Automated Experiment Pipeline (Phase-1)

The Phase-1 pipeline automates the reproducible baseline → shadows v0 → shadows v1 runs, aggregates metrics, and emits artefacts that can be replayed later. Use this guide when you need to run, extend, or debug the experiments/pipeline package.

Metadata schema

experiments/pipeline/metadata_schema.py defines the structured metadata that every pipeline run consumes.
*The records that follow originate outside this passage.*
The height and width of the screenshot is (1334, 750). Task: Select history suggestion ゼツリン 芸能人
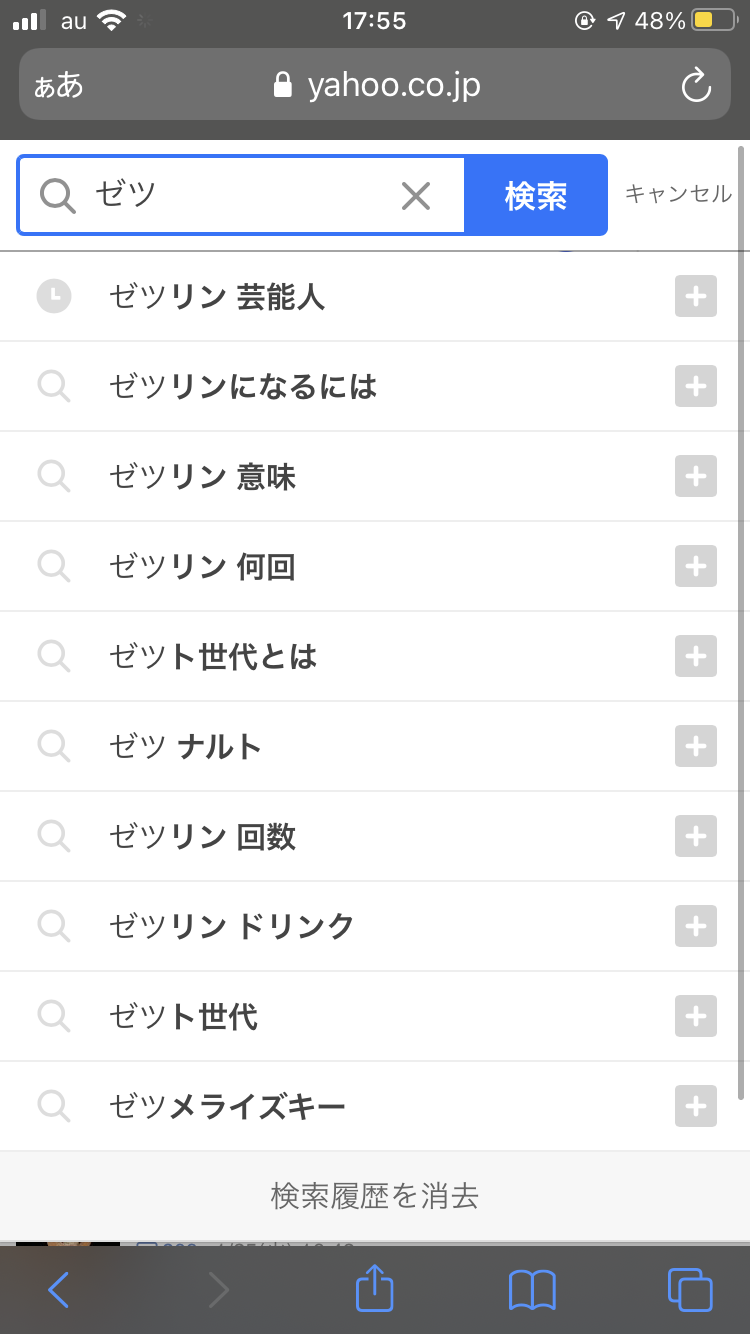217,296
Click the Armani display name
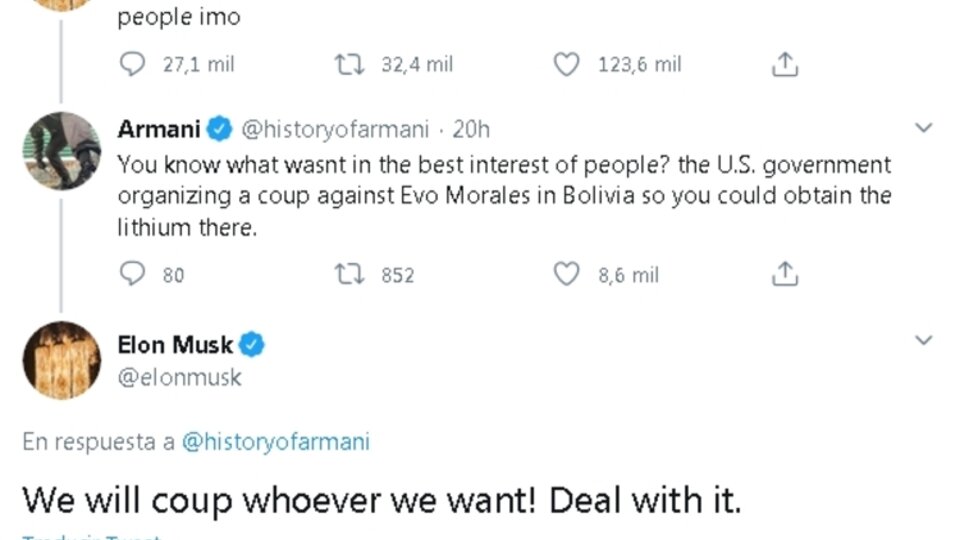Viewport: 960px width, 540px height. pyautogui.click(x=160, y=129)
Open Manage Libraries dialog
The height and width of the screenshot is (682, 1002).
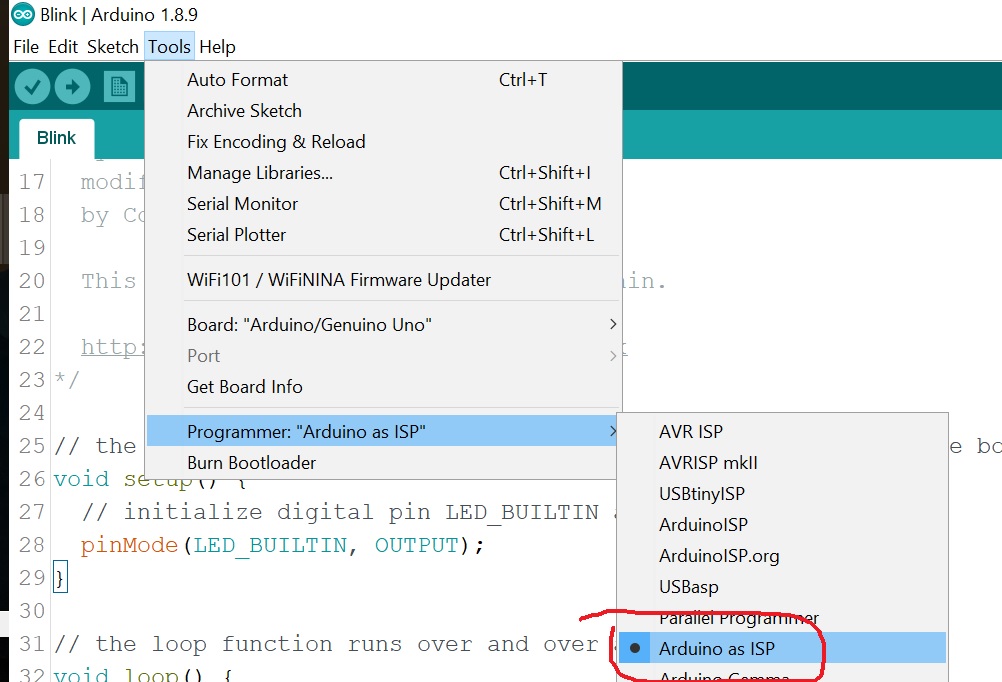tap(260, 173)
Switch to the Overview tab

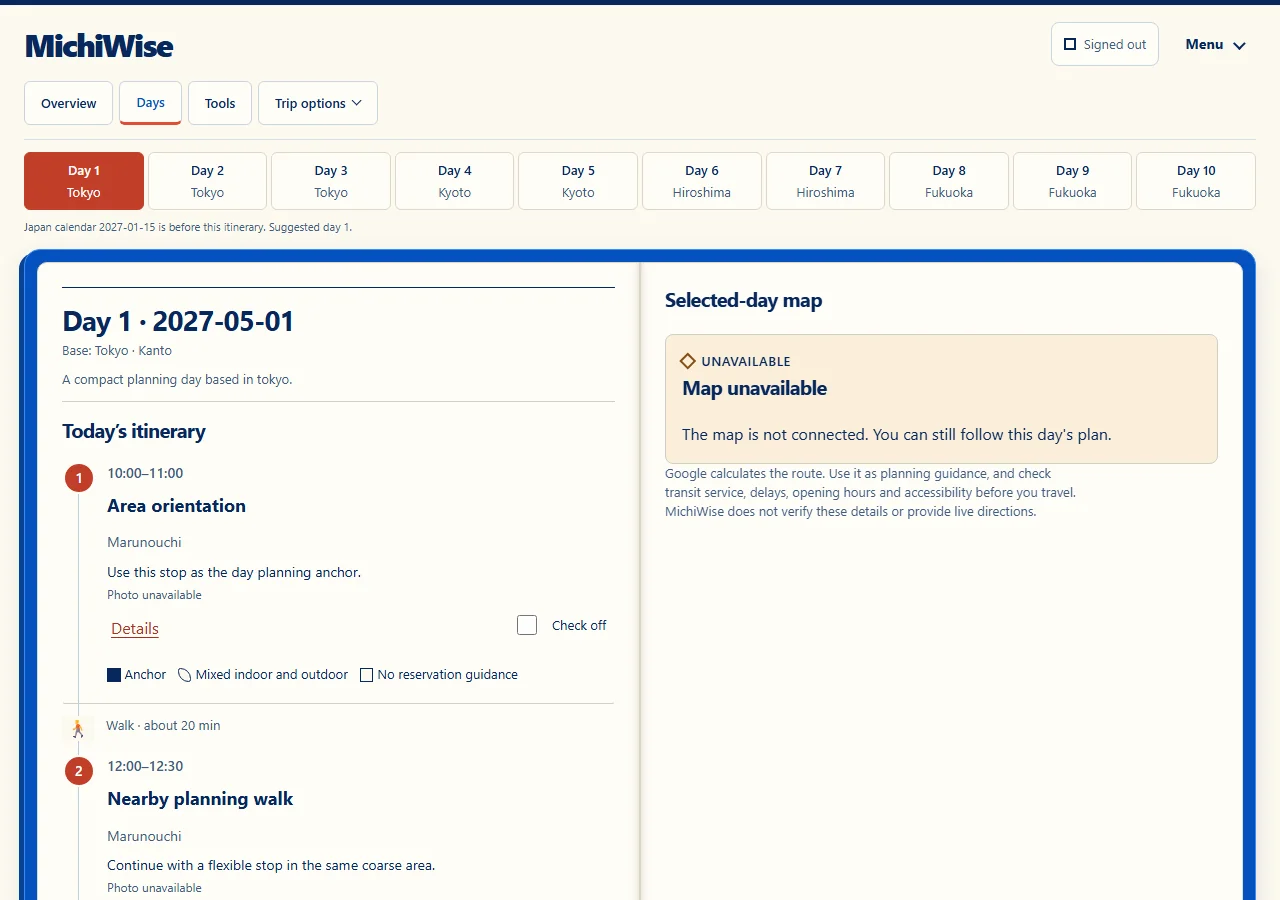(69, 103)
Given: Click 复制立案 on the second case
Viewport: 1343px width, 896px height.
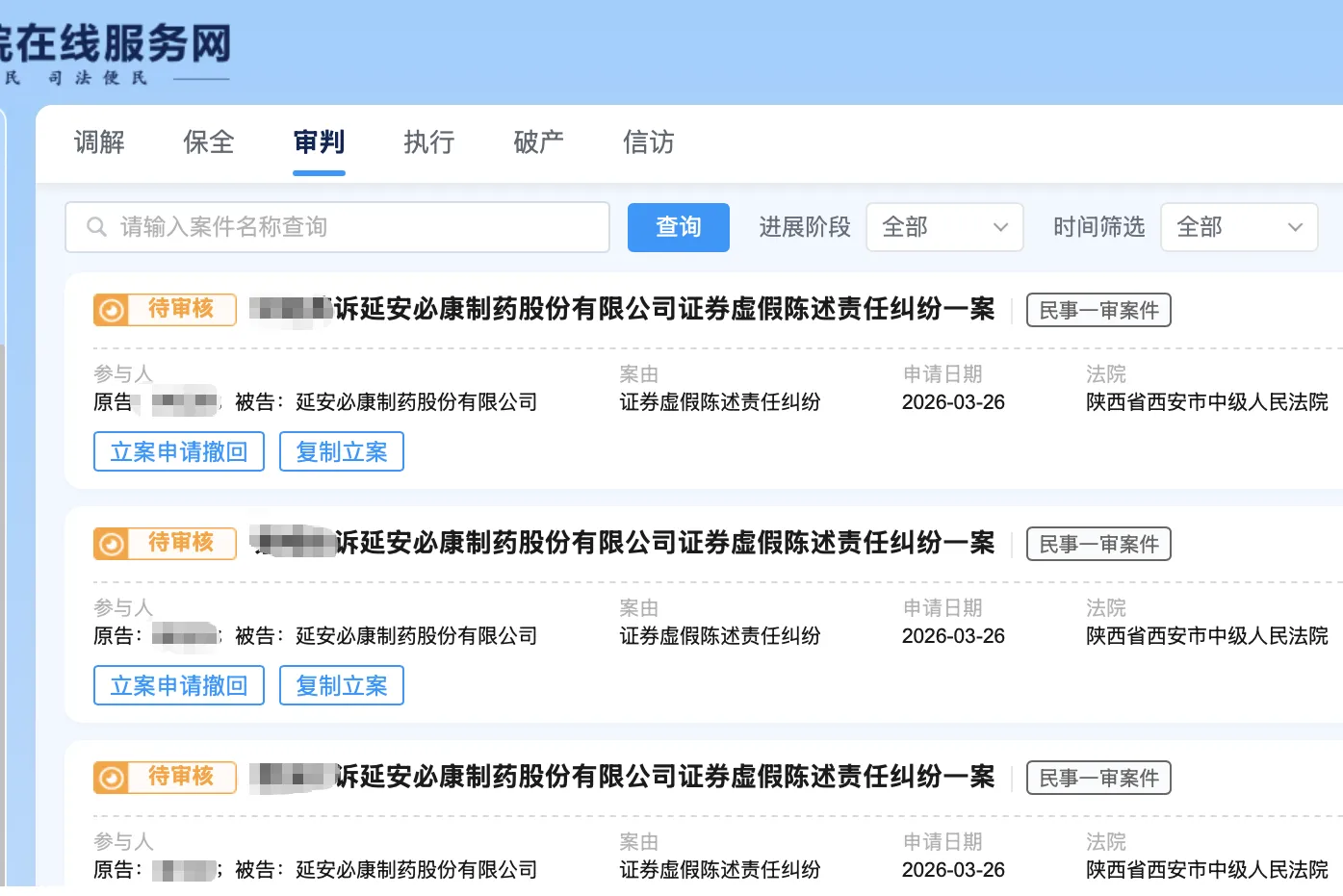Looking at the screenshot, I should (341, 685).
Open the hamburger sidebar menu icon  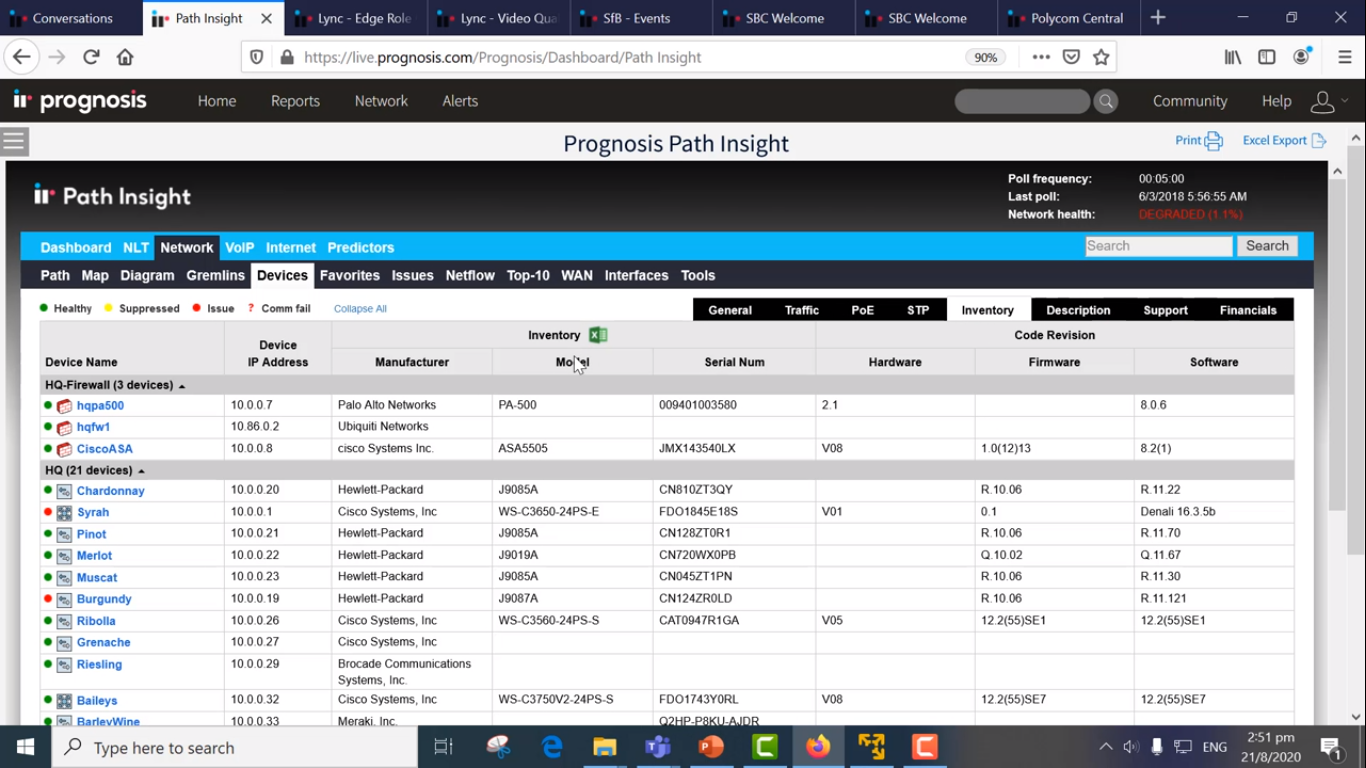(14, 141)
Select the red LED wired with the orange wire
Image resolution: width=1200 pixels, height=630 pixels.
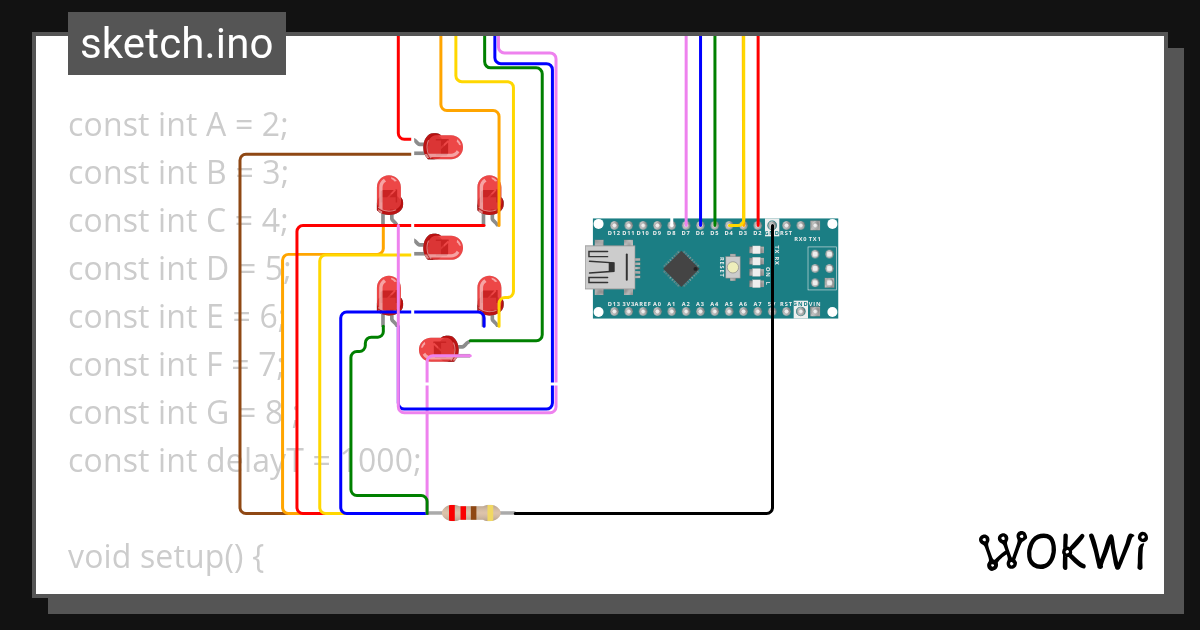490,194
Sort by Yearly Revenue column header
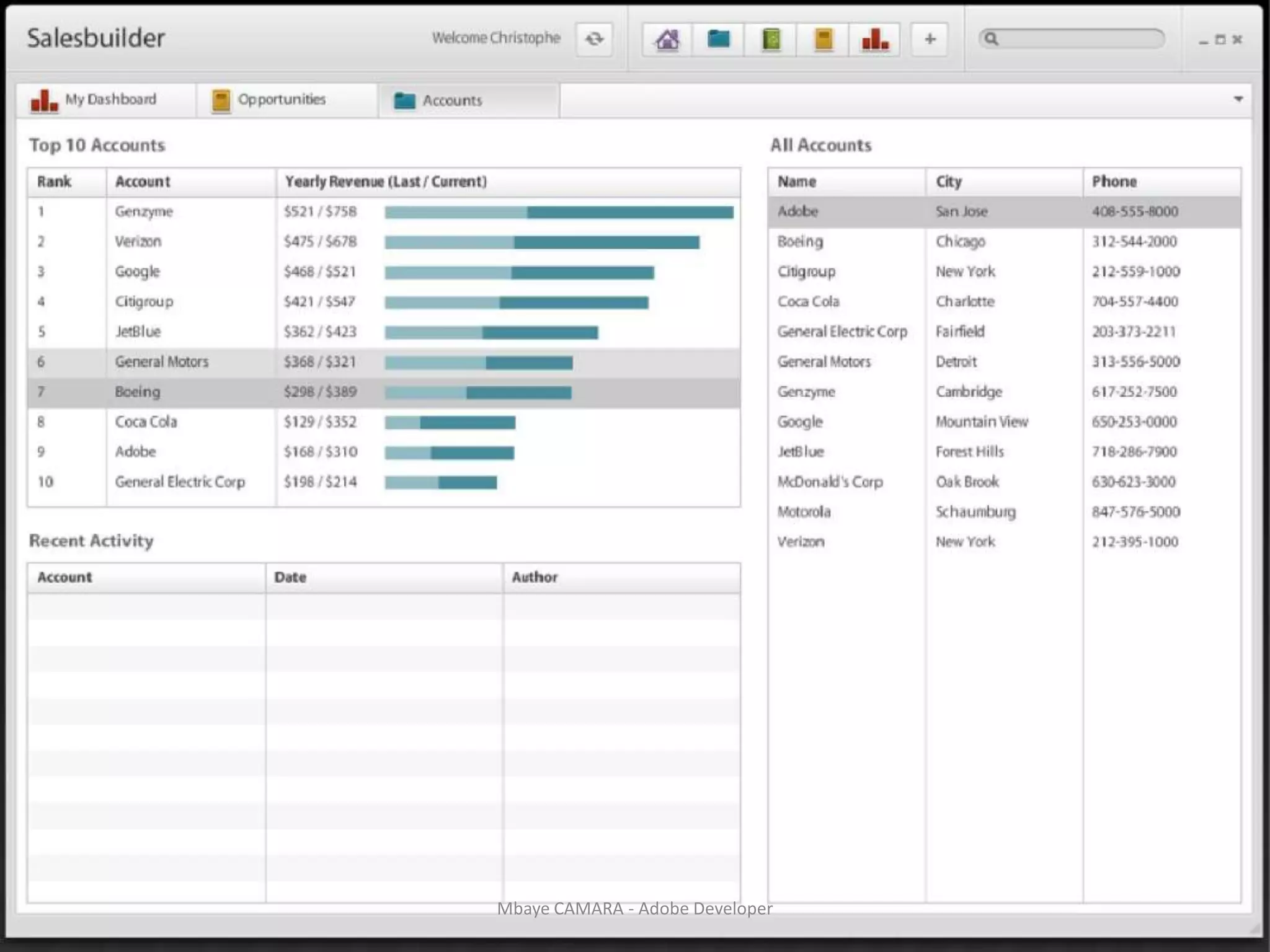Viewport: 1270px width, 952px height. click(x=386, y=182)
Provide the fields below in YAML or JSON (see experiments/shadows/examples/extended_ghz/experiment_metadata.yaml for a template):

Field Type Purpose
experiment string Human-readable experiment name that is echoed in manifests and reports.
context string One-paragraph background describing why the run exists.
aims list[string] Bullet points for the primary questions the run answers.
success_criteria list[string] Quantitative exit checks (used to infer default targets).
methods list[string] High-level procedure summary for provenance.
budget.total_shots int Equal-budget anchor: total shots to spend per approach (baseline, v0, v1).
budget.calibration.shots_per_state int Shots to allocate to each computational-basis state during MEM calibration.
budget.calibration.total int Total calibration shots (must equal shots_per_state * 2^n).
budget.v0_shadow_size int Measurement budget for the Phase-1 shadows v0 reference.
budget.v1_shadow_size int Measurement budget for the Phase-1 shadows v1 + MEM run (not including calibration shots).
device string Default backend descriptor (e.g. aer_simulator or ibm:ibm_brisbane).
discussion_template string Markdown template pre-populated in the generated HTML report.
num_qubits int (optional) Override for inferred qubit count (normally derived from the calibration budget).
targets map[string, number] (optional) Explicit metric thresholds (ssr_average, ci_coverage, etc.).
ground_truth mapping (optional) Observable → expectation pairs for MAE/CI/SSR calculations.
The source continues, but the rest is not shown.